Exploring the Link Between Body Dysmorphia, Steroid Use, and Mental Health
A recent systematic review has explored the complex relationship between body dysmorphic disorder (BDD), anabolic-androgenic steroid use (AAS), and mental health outcomes. The study aims to identify potential interventions and treatments that may help mitigate these detrimental effects.
- The study reviewed articles from PubMed, Scopus, CINAHL, Embase, and PsycINFO from 1992 to 2022.
- Search terms included “AAS,” “mental health outcomes,” “body dysmorphia,” and related terms.
- Forty-one articles were identified, and after removing duplicates and full-text appraisal, 33 articles were included in the final review.
- Bodybuilders and fitness athletes may be more susceptible to developing muscle dysmorphia, having disordered eating habits, and using performance-enhancing drugs like AAS.
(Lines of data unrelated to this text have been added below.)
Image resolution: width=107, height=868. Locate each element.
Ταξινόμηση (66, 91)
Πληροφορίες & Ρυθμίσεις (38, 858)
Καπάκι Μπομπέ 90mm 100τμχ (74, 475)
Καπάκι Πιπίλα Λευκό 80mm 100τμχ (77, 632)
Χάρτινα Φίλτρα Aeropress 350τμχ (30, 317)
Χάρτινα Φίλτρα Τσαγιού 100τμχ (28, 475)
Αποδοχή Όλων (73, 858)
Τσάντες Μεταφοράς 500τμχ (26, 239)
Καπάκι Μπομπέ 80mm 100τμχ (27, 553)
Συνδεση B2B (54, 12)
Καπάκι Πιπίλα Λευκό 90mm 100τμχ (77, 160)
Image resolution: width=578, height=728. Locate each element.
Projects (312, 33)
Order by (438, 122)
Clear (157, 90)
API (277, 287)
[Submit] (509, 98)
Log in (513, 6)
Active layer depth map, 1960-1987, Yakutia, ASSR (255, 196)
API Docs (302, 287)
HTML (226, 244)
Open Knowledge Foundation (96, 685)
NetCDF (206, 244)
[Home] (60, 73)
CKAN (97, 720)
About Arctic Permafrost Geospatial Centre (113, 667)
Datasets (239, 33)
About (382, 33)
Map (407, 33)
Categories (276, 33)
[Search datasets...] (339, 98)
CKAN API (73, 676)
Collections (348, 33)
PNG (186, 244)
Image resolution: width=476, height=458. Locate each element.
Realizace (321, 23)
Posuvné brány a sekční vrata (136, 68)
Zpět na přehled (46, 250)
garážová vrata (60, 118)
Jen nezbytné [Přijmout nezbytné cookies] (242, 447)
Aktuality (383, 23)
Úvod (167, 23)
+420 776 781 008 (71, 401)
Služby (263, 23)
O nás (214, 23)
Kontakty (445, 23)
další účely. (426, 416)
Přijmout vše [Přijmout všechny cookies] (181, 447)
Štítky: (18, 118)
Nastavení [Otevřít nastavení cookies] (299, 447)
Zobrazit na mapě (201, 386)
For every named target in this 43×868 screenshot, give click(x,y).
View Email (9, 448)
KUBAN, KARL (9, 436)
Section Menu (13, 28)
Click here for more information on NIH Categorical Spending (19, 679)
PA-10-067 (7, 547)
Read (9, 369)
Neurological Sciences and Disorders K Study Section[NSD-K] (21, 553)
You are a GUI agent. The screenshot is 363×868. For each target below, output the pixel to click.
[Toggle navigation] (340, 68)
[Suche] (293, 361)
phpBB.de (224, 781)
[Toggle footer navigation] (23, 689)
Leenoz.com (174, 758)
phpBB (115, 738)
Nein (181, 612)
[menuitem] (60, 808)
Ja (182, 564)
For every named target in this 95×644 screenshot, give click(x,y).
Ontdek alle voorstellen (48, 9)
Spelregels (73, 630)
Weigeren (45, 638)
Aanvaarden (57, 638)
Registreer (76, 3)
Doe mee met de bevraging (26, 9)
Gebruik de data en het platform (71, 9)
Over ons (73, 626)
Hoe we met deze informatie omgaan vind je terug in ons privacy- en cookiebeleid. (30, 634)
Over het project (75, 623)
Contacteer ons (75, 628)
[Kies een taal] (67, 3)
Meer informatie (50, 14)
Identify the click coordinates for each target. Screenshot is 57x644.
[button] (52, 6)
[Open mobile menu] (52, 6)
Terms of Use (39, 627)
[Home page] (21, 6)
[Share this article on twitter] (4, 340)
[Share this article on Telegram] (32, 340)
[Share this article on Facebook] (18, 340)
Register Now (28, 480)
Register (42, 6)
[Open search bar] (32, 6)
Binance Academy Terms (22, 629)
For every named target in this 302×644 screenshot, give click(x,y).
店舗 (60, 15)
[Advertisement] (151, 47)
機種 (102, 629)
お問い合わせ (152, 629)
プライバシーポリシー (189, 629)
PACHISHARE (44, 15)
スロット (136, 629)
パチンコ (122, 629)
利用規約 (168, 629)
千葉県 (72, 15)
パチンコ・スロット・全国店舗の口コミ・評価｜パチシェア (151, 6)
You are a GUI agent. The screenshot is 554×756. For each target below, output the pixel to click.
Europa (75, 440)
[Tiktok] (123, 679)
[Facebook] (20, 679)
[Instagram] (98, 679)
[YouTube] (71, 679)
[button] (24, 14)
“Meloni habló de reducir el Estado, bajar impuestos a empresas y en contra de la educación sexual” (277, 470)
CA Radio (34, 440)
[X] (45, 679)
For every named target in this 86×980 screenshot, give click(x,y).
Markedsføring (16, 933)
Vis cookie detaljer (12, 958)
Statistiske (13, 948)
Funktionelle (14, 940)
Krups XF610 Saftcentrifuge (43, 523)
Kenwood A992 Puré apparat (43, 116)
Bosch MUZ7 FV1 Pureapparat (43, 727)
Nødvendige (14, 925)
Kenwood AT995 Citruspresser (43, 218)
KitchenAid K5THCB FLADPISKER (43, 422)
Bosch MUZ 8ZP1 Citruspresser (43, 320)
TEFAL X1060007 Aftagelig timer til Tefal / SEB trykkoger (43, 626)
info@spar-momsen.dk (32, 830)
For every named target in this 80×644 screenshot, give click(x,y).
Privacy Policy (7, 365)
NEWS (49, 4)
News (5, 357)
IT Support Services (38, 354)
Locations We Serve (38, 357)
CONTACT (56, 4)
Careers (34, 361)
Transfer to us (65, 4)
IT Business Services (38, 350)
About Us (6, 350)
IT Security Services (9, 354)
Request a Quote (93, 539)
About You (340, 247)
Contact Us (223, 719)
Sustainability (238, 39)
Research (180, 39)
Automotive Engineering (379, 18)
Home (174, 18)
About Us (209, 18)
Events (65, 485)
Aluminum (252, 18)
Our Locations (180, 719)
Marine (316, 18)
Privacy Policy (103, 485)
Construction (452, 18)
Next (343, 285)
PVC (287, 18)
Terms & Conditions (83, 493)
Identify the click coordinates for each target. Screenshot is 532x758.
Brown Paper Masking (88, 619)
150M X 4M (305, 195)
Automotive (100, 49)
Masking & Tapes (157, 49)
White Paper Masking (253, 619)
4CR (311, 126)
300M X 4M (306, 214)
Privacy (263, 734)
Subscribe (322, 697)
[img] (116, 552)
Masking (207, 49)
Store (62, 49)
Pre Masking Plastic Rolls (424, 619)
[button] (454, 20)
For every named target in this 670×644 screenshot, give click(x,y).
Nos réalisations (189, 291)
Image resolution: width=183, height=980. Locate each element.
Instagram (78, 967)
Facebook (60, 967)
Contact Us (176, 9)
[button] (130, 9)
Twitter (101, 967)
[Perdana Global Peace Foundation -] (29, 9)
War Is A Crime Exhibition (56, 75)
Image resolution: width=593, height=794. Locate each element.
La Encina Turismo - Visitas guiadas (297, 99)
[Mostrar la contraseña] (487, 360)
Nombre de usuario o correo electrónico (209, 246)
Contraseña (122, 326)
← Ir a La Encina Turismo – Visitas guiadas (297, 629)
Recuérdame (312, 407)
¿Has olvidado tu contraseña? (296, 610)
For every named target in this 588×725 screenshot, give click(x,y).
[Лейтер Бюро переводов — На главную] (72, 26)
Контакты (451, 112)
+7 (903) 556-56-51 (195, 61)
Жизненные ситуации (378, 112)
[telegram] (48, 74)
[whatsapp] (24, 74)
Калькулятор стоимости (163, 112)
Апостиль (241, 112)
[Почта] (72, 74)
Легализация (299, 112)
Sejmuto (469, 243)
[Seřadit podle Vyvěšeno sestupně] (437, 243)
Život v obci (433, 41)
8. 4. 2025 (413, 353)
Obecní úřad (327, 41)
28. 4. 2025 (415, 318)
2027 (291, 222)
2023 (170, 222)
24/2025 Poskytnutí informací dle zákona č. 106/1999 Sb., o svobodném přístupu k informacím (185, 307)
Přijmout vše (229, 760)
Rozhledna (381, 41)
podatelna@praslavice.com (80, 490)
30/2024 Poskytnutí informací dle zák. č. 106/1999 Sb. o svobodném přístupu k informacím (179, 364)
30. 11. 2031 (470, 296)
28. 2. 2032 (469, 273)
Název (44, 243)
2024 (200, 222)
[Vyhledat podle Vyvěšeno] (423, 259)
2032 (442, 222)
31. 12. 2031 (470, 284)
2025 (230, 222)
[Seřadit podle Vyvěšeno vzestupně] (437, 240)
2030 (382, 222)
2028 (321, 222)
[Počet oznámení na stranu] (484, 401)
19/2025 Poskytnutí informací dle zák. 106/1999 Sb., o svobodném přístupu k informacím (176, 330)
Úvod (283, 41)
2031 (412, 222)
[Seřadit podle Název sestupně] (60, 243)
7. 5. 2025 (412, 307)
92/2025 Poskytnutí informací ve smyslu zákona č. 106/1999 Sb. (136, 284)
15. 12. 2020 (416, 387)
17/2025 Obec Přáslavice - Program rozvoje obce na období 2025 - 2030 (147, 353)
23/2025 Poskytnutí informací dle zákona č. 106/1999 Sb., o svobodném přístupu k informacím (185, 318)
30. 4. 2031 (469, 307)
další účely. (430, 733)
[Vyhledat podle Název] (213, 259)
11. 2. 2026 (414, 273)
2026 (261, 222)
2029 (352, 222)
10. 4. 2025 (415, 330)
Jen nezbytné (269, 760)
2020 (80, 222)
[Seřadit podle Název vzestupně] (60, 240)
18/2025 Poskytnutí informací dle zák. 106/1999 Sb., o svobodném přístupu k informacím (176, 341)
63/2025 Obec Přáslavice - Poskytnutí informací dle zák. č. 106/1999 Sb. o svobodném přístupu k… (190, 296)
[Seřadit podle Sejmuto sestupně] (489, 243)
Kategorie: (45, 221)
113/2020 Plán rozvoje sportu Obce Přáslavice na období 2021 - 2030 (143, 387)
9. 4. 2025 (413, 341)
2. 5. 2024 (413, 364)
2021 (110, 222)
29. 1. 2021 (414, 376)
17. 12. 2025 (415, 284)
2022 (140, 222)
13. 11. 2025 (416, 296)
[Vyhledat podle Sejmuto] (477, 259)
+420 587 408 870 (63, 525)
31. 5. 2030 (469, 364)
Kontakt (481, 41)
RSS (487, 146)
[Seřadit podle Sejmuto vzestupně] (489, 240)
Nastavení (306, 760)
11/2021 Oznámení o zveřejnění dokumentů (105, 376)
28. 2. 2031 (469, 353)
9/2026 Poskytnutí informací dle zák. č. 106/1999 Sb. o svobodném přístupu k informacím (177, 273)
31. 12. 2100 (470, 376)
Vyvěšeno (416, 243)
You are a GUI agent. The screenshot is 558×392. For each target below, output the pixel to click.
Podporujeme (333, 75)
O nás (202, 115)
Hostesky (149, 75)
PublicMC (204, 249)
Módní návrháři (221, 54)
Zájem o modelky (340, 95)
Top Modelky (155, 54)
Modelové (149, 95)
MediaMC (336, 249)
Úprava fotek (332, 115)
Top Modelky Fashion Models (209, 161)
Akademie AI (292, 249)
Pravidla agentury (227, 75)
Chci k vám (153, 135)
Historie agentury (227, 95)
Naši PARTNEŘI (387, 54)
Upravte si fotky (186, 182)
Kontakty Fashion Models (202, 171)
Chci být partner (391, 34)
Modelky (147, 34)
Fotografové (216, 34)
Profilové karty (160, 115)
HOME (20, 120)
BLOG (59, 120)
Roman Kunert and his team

- The COVID-19 pandemic increased reliance on social media and online interactions, previously associated with disordered eating patterns and negative body image.
- Being a member of a sexual minority may increase one’s risk of developing muscle dysmorphia and other types of BDD.
- The development and evaluation of interventions such as cognitive-behavioral therapy, mindfulness-based interventions, and peer support programs, should be prioritized to deter AAS use in people at risk.
According to the National Institute of Mental Health, about 1.7% to 2.4% of the general population has BDD.